» **Material for this task**
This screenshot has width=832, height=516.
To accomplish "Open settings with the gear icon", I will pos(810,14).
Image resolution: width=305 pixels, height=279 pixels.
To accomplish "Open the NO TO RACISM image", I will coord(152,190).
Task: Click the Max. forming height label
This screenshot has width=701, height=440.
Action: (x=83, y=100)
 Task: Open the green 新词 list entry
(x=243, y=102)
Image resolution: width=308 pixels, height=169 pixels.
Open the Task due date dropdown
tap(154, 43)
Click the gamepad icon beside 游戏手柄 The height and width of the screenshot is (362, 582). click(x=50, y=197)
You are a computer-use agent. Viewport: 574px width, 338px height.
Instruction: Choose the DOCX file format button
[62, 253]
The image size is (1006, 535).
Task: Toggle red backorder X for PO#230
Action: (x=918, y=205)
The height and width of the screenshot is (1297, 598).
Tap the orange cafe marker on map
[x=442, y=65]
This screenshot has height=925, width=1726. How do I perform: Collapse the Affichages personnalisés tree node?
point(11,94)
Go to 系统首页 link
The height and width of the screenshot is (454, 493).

» **What to work on**
In the records above, find each line holding "will" and copy it.

» **Output below**
To accomplish "Open settings with the gear icon", I will pos(810,14).
To accomplish "Open the NO TO RACISM image", I will coord(152,190).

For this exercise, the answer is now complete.